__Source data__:
☆ ☆ ☆

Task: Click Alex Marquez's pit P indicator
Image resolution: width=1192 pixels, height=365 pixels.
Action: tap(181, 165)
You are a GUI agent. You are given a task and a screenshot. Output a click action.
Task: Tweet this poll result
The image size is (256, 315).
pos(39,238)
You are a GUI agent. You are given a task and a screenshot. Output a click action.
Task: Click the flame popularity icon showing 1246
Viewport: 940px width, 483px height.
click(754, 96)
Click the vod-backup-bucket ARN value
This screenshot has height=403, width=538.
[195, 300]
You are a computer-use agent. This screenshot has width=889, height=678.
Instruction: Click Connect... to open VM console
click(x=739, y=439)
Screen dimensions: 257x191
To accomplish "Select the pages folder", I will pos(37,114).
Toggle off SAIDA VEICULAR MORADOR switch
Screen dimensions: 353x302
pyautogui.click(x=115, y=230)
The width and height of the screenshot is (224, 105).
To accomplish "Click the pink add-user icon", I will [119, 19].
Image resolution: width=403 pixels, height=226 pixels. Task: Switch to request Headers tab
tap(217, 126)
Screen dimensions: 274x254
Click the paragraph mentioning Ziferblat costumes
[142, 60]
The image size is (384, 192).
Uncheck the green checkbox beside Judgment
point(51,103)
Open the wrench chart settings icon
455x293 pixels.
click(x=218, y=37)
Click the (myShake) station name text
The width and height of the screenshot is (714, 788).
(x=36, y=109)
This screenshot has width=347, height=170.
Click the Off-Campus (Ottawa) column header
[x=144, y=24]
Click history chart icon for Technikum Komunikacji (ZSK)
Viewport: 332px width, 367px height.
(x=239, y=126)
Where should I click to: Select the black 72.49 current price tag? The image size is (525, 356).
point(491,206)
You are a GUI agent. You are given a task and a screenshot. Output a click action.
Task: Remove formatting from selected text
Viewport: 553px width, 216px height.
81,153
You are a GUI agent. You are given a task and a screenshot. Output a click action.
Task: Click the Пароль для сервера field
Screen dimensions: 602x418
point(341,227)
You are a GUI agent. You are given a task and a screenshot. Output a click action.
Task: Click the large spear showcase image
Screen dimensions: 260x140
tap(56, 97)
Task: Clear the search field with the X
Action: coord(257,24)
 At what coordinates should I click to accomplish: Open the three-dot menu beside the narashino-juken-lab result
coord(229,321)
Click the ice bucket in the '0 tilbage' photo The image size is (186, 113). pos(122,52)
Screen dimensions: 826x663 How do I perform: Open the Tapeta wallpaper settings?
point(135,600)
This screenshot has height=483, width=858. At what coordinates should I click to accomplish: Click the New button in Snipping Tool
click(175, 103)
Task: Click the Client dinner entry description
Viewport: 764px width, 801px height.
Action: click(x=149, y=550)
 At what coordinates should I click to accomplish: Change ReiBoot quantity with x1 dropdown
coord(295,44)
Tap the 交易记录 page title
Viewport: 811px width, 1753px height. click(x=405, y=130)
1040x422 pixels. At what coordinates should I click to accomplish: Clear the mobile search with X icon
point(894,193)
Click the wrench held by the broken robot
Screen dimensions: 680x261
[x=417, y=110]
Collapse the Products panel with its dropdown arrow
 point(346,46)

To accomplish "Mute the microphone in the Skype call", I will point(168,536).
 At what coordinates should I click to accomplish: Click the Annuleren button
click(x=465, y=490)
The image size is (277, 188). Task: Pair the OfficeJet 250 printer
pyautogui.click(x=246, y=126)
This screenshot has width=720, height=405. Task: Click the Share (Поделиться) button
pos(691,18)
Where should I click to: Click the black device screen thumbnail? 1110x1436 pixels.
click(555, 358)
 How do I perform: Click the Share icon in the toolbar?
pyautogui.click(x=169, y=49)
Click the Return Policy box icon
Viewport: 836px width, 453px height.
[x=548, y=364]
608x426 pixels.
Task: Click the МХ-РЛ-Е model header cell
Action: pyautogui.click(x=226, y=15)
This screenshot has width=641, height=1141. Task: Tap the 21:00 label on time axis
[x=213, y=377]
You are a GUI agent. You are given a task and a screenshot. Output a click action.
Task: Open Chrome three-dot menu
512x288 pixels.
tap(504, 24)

☆ ☆ ☆

__The problem__: All the lines above are to be copied exactly, with none left out.

__Your response__:
Task: Click Alex Marquez's pit P indicator
Image resolution: width=1192 pixels, height=365 pixels.
Action: tap(181, 165)
You are a GUI agent. You are given a task and a screenshot. Output a click action.
Task: Tweet this poll result
The image size is (256, 315).
pos(39,238)
You are a GUI agent. You are given a task and a screenshot. Output a click action.
Task: Click the flame popularity icon showing 1246
Viewport: 940px width, 483px height.
click(754, 96)
Click the vod-backup-bucket ARN value
This screenshot has height=403, width=538.
[195, 300]
You are a computer-use agent. This screenshot has width=889, height=678.
Instruction: Click Connect... to open VM console
click(x=739, y=439)
Screen dimensions: 257x191
To accomplish "Select the pages folder", I will pos(37,114).
Toggle off SAIDA VEICULAR MORADOR switch
Screen dimensions: 353x302
pyautogui.click(x=115, y=230)
The width and height of the screenshot is (224, 105).
To accomplish "Click the pink add-user icon", I will [119, 19].
Image resolution: width=403 pixels, height=226 pixels. Task: Switch to request Headers tab
tap(217, 126)
Screen dimensions: 274x254
Click the paragraph mentioning Ziferblat costumes
[142, 60]
The image size is (384, 192).
Uncheck the green checkbox beside Judgment
point(51,103)
Open the wrench chart settings icon
455x293 pixels.
click(x=218, y=37)
Click the (myShake) station name text
The width and height of the screenshot is (714, 788).
(x=36, y=109)
This screenshot has width=347, height=170.
Click the Off-Campus (Ottawa) column header
[x=144, y=24]
Click history chart icon for Technikum Komunikacji (ZSK)
Viewport: 332px width, 367px height.
(x=239, y=126)
Where should I click to: Select the black 72.49 current price tag? The image size is (525, 356).
point(491,206)
You are a GUI agent. You are given a task and a screenshot. Output a click action.
Task: Remove formatting from selected text
Viewport: 553px width, 216px height.
81,153
You are a GUI agent. You are given a task and a screenshot. Output a click action.
Task: Click the Пароль для сервера field
Screen dimensions: 602x418
point(341,227)
You are a GUI agent. You are given a task and a screenshot. Output a click action.
Task: Click the large spear showcase image
Screen dimensions: 260x140
tap(56, 97)
Task: Clear the search field with the X
Action: coord(257,24)
 At what coordinates should I click to accomplish: Open the three-dot menu beside the narashino-juken-lab result
coord(229,321)
Click the ice bucket in the '0 tilbage' photo The image size is (186, 113). pos(122,52)
Screen dimensions: 826x663 How do I perform: Open the Tapeta wallpaper settings?
point(135,600)
This screenshot has height=483, width=858. At what coordinates should I click to accomplish: Click the New button in Snipping Tool
click(175, 103)
Task: Click the Client dinner entry description
Viewport: 764px width, 801px height.
Action: click(x=149, y=550)
 At what coordinates should I click to accomplish: Change ReiBoot quantity with x1 dropdown
coord(295,44)
Tap the 交易记录 page title
Viewport: 811px width, 1753px height. click(x=405, y=130)
1040x422 pixels. At what coordinates should I click to accomplish: Clear the mobile search with X icon
point(894,193)
Click the wrench held by the broken robot
Screen dimensions: 680x261
[x=417, y=110]
Collapse the Products panel with its dropdown arrow
 point(346,46)

To accomplish "Mute the microphone in the Skype call", I will point(168,536).
 At what coordinates should I click to accomplish: Click the Annuleren button
click(x=465, y=490)
The image size is (277, 188). Task: Pair the OfficeJet 250 printer
pyautogui.click(x=246, y=126)
This screenshot has width=720, height=405. Task: Click the Share (Поделиться) button
pos(691,18)
Where should I click to: Click the black device screen thumbnail? 1110x1436 pixels.
click(555, 358)
 How do I perform: Click the Share icon in the toolbar?
pyautogui.click(x=169, y=49)
Click the Return Policy box icon
Viewport: 836px width, 453px height.
[x=548, y=364]
608x426 pixels.
Task: Click the МХ-РЛ-Е model header cell
Action: pyautogui.click(x=226, y=15)
This screenshot has width=641, height=1141. Task: Tap the 21:00 label on time axis
[x=213, y=377]
You are a GUI agent. You are given a task and a screenshot. Output a click action.
Task: Open Chrome three-dot menu
512x288 pixels.
tap(504, 24)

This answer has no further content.